Kim also moves to suppress electronic messages from his cryptocurrency trading account with LocalBitcoins ("LBC"), which he argues were unlawfully
obtained without a warrant. The government argues that the investigative acts at issue were extraterritorial, and the Fourth Amendment does not require a warrant for such searches and seizures. See United States v. Stokes, 726 F.3d 880, 893 (7th Cir. 2013) ("[T]he Fourth Amendment's warrant requirement, and by extension the strictures of the Warrant Clause, do not apply to extraterritorial searches by U.S. agents," even when concerning U.S. citizens). LBC is a foreign entity, apparently with no presence in the United States, and the Internal Revenue Service agent who received the chats from LBC did so by contacting an LBC representative in Finland. Because Kim says nothing about the government's extraterritoriality argument in his reply brief, and he does not argue that the search violated the Fourth Amendment's reasonableness requirement, I need go no further to conclude that no warrant was required for this search on the grounds that the search was extraterritorial.

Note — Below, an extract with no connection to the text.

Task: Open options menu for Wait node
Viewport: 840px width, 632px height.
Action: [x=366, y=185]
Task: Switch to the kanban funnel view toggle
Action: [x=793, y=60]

Nor can the LBC chats be suppressed under the Stored Communications Act ("SCA") because suppression is not a remedy under that statute. As a general matter, the judge-made federal exclusionary rule, "which forbids the use of evidence obtained in violation of the Fourth or Fifth Amendments, does not extend to violations of statutes and regulations." United States v. Kontny, 238 F.3d 815, 818 (7th Cir. 2001). Because the SCA does not expressly provide for suppression, multiple courts, including the Seventh Circuit, have determined that suppression is unavailable. See Huon v. Mudge, 597 F. App'x 868, 875 (7th Cir. 2015) ("[I]f there was a violation of the Stored Communications Act ..., suppression of the evidence would not have been an appropriate remedy" (citations omitted)); United States v. Guerrero, 768 F.3d 351, 358 (5th Cir. 2014) ("[S]uppression is not a remedy for a violation of the Stored Communications Act."); United States v. Steiger, 318 F.3d 1039, 1049 (11th Cir. 2003) (same); United States v. Smith, 155 F.3d 1051, 1056 (9th Cir. 1998) (same). Kim offers no argument for why suppression under the SCA would be appropriate here.
Kim also requests that, in the event I find the government did not need a warrant to search the LBC messages, I compel the government "to disclose sufficient material to ensure it complied with the SCA." Mot., ECF 78 at 15. He argues that this information could be material to supporting his motion to suppress these messages. Since I have concluded that suppression is not available under the SCA, and Kim offers no other reason why the requested information would aid in his defense, I deny this request.
II.
Other than the Franks hearing discussed above, Kim does not request an evidentiary hearing. Such a hearing is not necessary in any event since there are no disputed issues of material fact that would affect the outcome of these motions. See United States v. McGaughy, 485 F.3d 965, 969 (7th Cir. 2007). For the foregoing reasons, Kim's motions to suppress are denied. His motions to dismiss certain counts of the superseding indictment, which has now itself been superseded, are denied as moot.